Eero Tamminen wrote:
Is that both with "--desktop" set to "yes" and "no"?
(With "yes" desktop resolution isn't changed, Falcon display is zoomed to integer multiple of Falcon resolution closest to desktop resolution.)
I tried it recently with "yes" for the desktop arg and got the same result - which is to say the fullscreen mode won't enter fullscreen 'properly' but instead blits the image onto the desktop with 2x zoom, with a black border around it. The OS menu bar is still visible etc. In this mode its much slower than windowed mode with the usual 2x zoom. However it could be a result of the way I built it, haven't tried an official release to see if it's the same.
Eero Tamminen wrote:
Sounds reasonable. Have had yet time to look into the expensive audio part?
I looked at it briefly but remembered that the left/right panning needs done and tested before optimizing the mixer - in case I had to change it or drop it for some reason. This is why the 'slow' mixer is enabled just now (there are other semi-optimized versions but they are turned off).
I've been working on some other crazy thing for a few days, and repairing some mainboards before that. Will return to it next week.
Eero Tamminen wrote:
Executed instructions:
7.98% 7.98% 7.98% 10626773 10632373 10632373 _subframe_block
5.83% 5.84% 6.29% 7764088 7775516 8382794 _R_PointInSubsector
5.43% 5.43% 5.75% 7228956 7239562 7663211 D_AllocPreview_Dynamic
I see the memory debugger is left on again :-/ I'll need to turn that off. Was enabled for tracking mipmap allocation.
Eero Tamminen wrote:
DSP side:
...
Most of time in R_DoColumnPerspCorrect goes to:
Code: Select all
p:045e 0aa981 00045e (06 cyc) jclr #1,x:$ffe9,p:$045e 9.86%
That's fine - it means the DSP is mostly ahead of things, waiting for the CPU to finish a column and fetch a new one.
This is actually one of the things I was interested to track in a better way than I have been so far - it's quite effort intensive right now.
I'm wondering if it's possible for the profiler to analyze spinloops - any pair of instructions which result in a tight loop, on either CPU or DSP.
Originally I was interested in detecting just DSP host port spinloops because they are relatively easy to decode on the DSP - they always look the same. On the CPU side however, they can vary a bit and it's harder.
I then realized that any 2-opcode loop is a spinloop, and the semantics are going to be similar so it's probably easier/better to just detect all of them and profile them in the same way (blitter spinloops could also benefit from this). So on the CPU side any pair of ops where the 2nd is a branch back to the first - doesn't matter what the first opcode happens to be.

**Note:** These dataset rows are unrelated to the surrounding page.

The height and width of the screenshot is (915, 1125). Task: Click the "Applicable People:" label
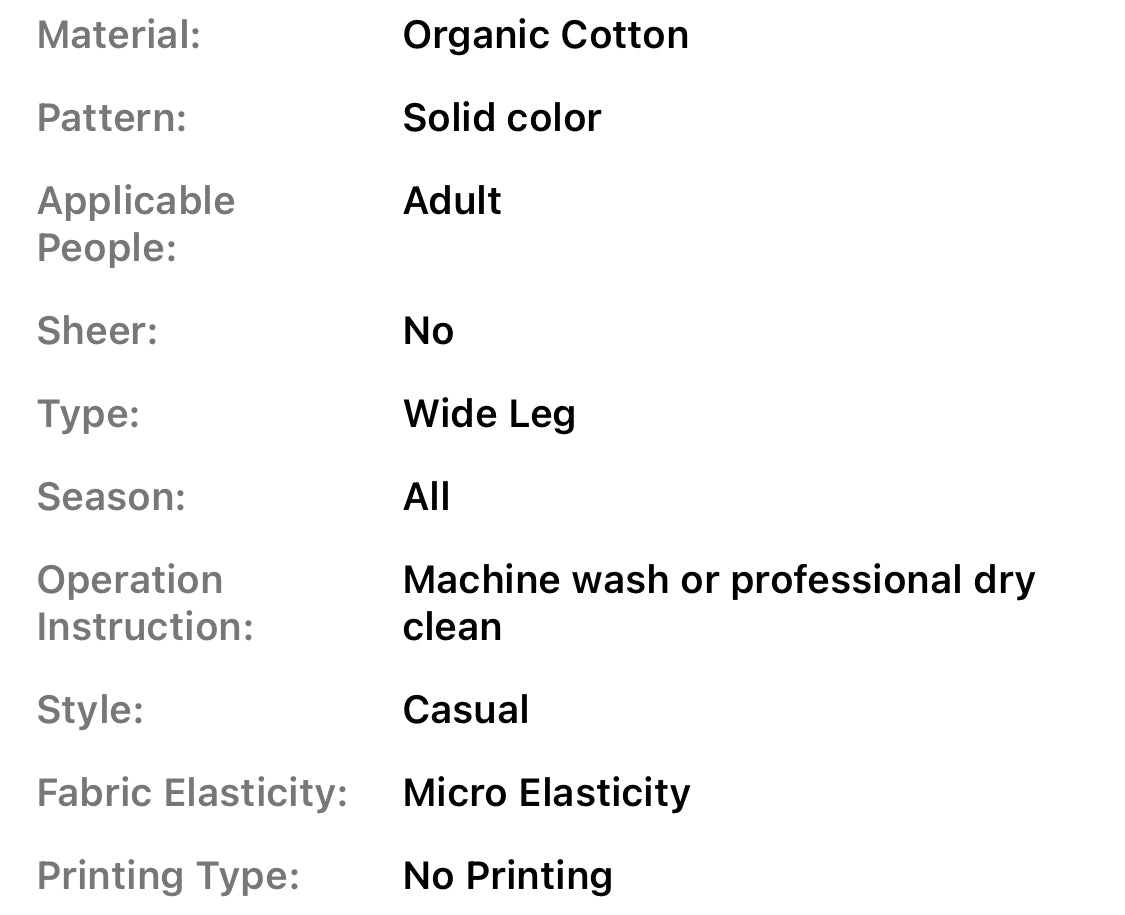[x=136, y=224]
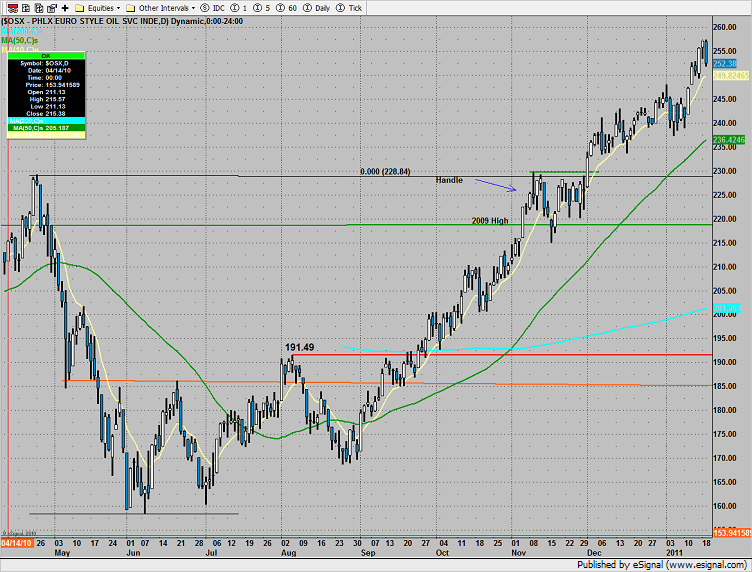The image size is (752, 572).
Task: Click the fourth toolbar icon with pages
Action: [x=50, y=7]
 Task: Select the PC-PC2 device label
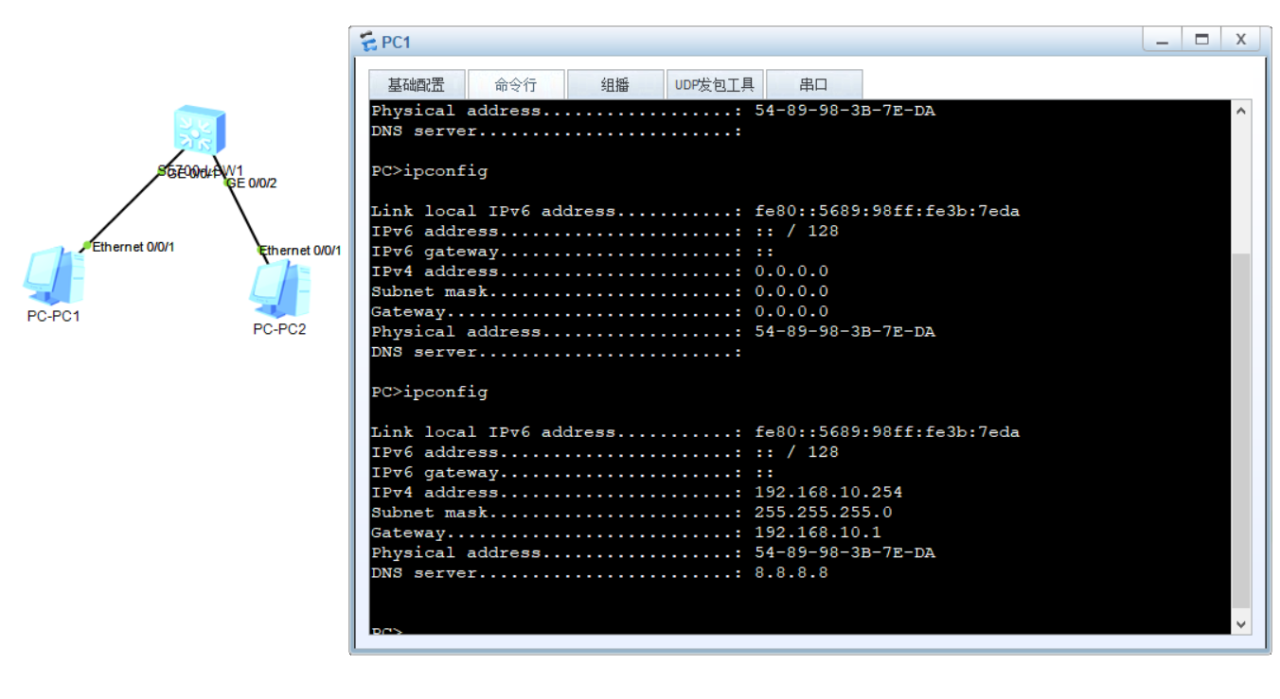point(280,329)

The general idea is to track the activity of spinloops one level higher than the instruction counts. Specifically, recording the minimum, maximum and average iteration count for each spinloop recognized. A digest of the spinloop sites with these metrics is immensely useful because it becomes possible to spot a stall which occurs only infrequently but for a significant duration. It also helps pinpoint those spinloops which never iterate due to a favourable performance ratio, and can probably be removed.

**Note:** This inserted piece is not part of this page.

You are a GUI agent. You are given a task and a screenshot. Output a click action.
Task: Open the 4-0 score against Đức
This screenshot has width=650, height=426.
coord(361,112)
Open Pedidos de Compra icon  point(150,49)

I think the most valuable side to watch is the CPU side, because the CPU should not be waiting for the DSP except in some rare cases for vector operations where inputs and outputs follow each other closely. Watching the DSP side is also useful though - it can give some indication of where there are unused/idle cycles which could absorb nearby work if some code is moved. etc.
Anyway see what you think

The way I did this before involved a very large and unresponsive spreadsheet with the profiler disasm pasted into it and some simple column calcs to spot the stalls. It only handled the DSP side but it 'inferred' the CPU side by counting any DSP spinloops with low iteration counts (relative to neighbour ops), as a DSP bottleneck (i.e. CPU side is spinning). It's better though to actually track the CPU side since buffering between the two sides makes 'inferring' a bit less reliable.